Text passage:
* Start *

You are curious and maybe, if there was 'evidentual fact' then you might belive too. 

I am grateful I have been able to open up my soul to 'otherworldliness' , but understand it is hard for someone who has not experienced it for themselves to believe. 

I am not religious as such, just aware of my spirit.
Trust in myself and willingness to think 'outside the box' have helped me develop. 
I do not associate my understanding of this and the other world as a faith, just trust in myself (like Jo Jo points out as one of the facets of believing). 

Echart Tolle - 'I will see it when I believe it'. 

Warm regards, 
SJ 

PS - A 'good' spiritualist/medium/clairvoyant etc - may have to charge a little to make a living, but as long as they are 'genuine' and their intentions are good, that is the place I am coming from. (Not those who only seek to gain finanical rewards and give nothing in return).


----------



## Alcalaina (Aug 6, 2010)

susanspain said:


> Hi Alcalania,
> I am taking your posts in the spirit they are intended.
> You are curious and maybe, if there was 'evidentual fact' then you might belive too.
> 
> ...


Thanks for taking the time to reply, Susan. As you've probably gathered, I am sceptical about people who claim to be able to contact the "spirit world" (having read up on some of the tricks of the trade) and it does worry me that they prey on the vulnerable.

But I do have a "spiritual" side too - not a belief in the afterlife, but rather a belief in living in harmony with nature and a faith in the inherent goodness of people. Some people would call that crazy and irrational, I guess!


----------

* End *

Extracted records:
* Start *

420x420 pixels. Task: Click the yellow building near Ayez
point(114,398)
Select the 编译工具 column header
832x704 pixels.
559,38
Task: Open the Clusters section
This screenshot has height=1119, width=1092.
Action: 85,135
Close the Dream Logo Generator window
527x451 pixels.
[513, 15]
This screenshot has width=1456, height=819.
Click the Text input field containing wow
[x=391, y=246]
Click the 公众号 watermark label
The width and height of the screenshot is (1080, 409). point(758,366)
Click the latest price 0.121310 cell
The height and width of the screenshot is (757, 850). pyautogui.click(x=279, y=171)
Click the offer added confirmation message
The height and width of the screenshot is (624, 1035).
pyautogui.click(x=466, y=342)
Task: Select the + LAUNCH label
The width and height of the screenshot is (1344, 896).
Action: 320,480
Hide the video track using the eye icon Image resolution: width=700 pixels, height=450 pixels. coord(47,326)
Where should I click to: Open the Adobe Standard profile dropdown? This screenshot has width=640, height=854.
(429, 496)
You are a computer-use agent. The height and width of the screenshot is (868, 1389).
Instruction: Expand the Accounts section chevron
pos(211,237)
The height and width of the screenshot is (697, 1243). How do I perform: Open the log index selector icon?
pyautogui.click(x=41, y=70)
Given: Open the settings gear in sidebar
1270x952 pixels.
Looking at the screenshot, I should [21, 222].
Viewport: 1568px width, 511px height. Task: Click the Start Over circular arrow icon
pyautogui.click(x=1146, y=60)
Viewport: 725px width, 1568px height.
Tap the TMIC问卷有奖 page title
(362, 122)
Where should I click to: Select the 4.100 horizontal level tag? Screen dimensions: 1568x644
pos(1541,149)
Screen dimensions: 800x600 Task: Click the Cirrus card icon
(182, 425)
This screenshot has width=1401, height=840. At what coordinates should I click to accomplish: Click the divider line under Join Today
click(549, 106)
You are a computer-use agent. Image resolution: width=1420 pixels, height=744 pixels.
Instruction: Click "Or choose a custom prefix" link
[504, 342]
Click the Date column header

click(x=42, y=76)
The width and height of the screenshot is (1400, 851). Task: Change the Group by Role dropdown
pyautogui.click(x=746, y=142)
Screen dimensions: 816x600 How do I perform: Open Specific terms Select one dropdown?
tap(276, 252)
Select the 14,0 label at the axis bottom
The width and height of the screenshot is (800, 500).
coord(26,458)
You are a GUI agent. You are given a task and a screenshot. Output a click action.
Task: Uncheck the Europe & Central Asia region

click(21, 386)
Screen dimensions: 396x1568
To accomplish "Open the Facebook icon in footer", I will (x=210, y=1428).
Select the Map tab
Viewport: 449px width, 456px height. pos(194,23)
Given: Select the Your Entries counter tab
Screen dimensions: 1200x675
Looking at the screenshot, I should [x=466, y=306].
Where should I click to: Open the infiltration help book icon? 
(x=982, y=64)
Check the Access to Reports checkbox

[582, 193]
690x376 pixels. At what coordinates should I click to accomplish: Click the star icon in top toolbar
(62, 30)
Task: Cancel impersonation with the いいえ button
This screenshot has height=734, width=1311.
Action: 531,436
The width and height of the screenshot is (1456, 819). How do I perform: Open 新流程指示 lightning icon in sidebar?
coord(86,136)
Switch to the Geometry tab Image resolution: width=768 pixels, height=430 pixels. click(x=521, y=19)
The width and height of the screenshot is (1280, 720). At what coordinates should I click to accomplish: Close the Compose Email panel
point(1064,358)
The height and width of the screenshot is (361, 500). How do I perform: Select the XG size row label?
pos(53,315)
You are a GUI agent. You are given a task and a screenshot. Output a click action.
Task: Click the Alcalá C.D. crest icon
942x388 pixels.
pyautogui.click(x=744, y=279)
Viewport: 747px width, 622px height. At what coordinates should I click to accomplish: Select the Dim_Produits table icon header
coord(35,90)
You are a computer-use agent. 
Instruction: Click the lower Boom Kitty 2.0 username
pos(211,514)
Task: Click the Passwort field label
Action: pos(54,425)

* End *

Things to do:
1. In the forum thread, what does Alcalaina say is worrying about people who claim to be able to contact the "spirit world"?
2. Rewrite the stretch of the forum thread from "Trust in myself and" through "nothing in return).", changing "develop" to "grow".

Answers by task:
1. They prey on the vulnerable.

2.
Trust in myself and willingness to think 'outside the box' have helped me grow. 
I do not associate my understanding of this and the other world as a faith, just trust in myself (like Jo Jo points out as one of the facets of believing). 

Echart Tolle - 'I will see it when I believe it'. 

Warm regards, 
SJ 

PS - A 'good' spiritualist/medium/clairvoyant etc - may have to charge a little to make a living, but as long as they are 'genuine' and their intentions are good, that is the place I am coming from. (Not those who only seek to gain finanical rewards and give nothing in return).